═══ GIVEN DATA

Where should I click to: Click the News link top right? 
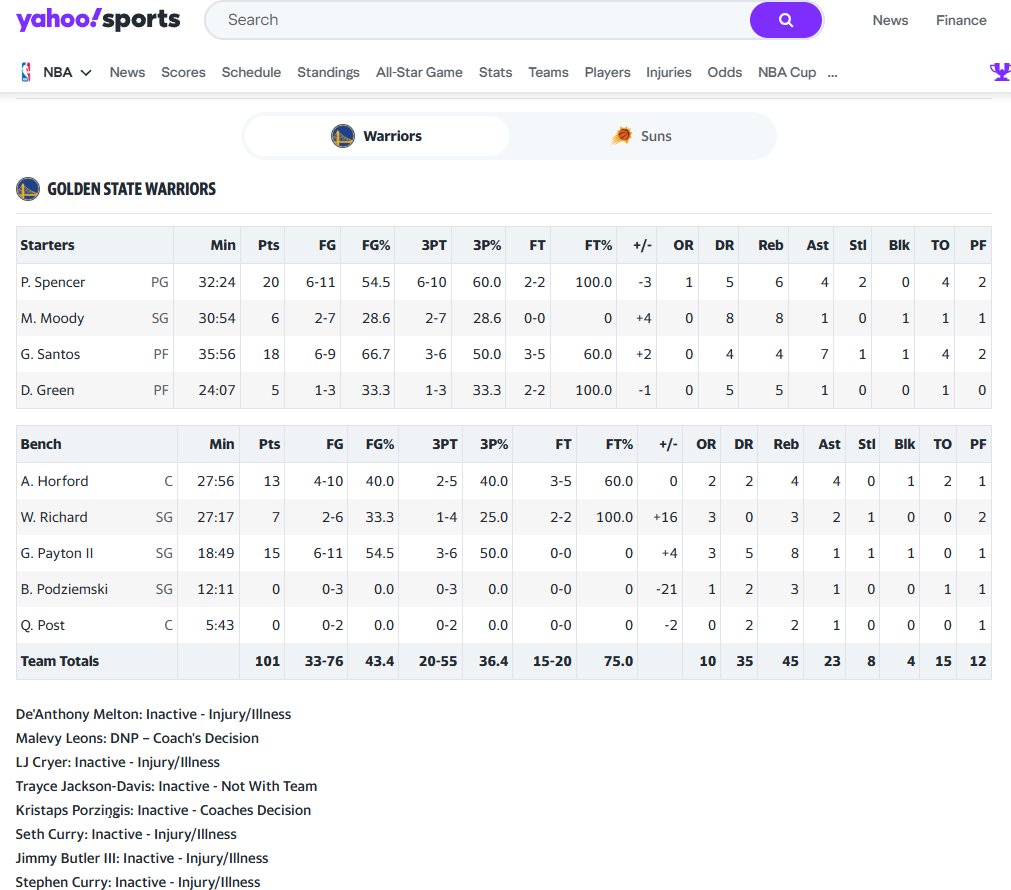click(890, 19)
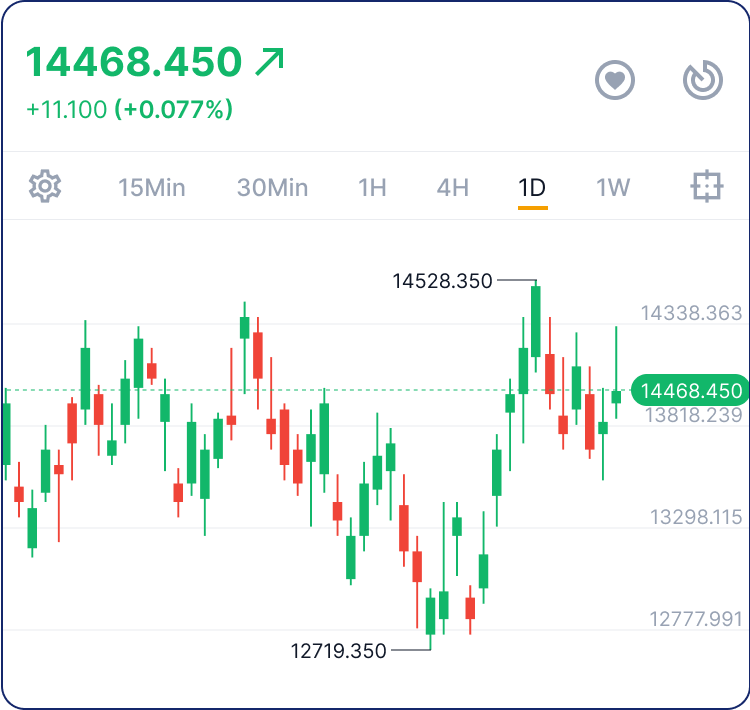Click the +11.100 (+0.077%) change text
The height and width of the screenshot is (710, 750).
pyautogui.click(x=129, y=109)
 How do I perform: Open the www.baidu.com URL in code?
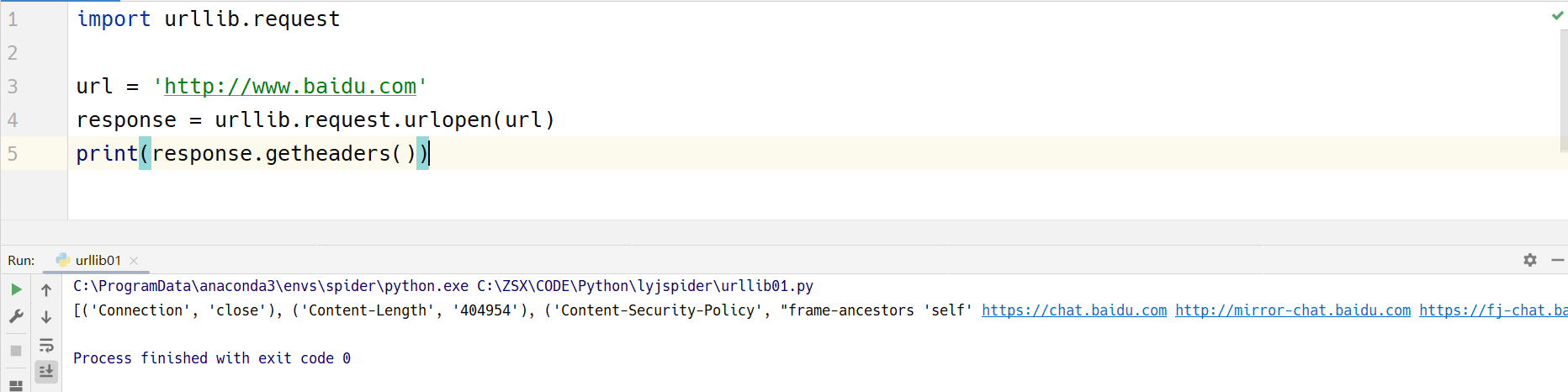(289, 87)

══════

* WORK TASK *
Without any pictures, write out the lines running from the one containing "How do I perform: Open" through the end of the listing above, both included, exactly as given.

* ANSWER TO THE EXERCISE *
 How do I perform: Open the www.baidu.com URL in code?
(289, 87)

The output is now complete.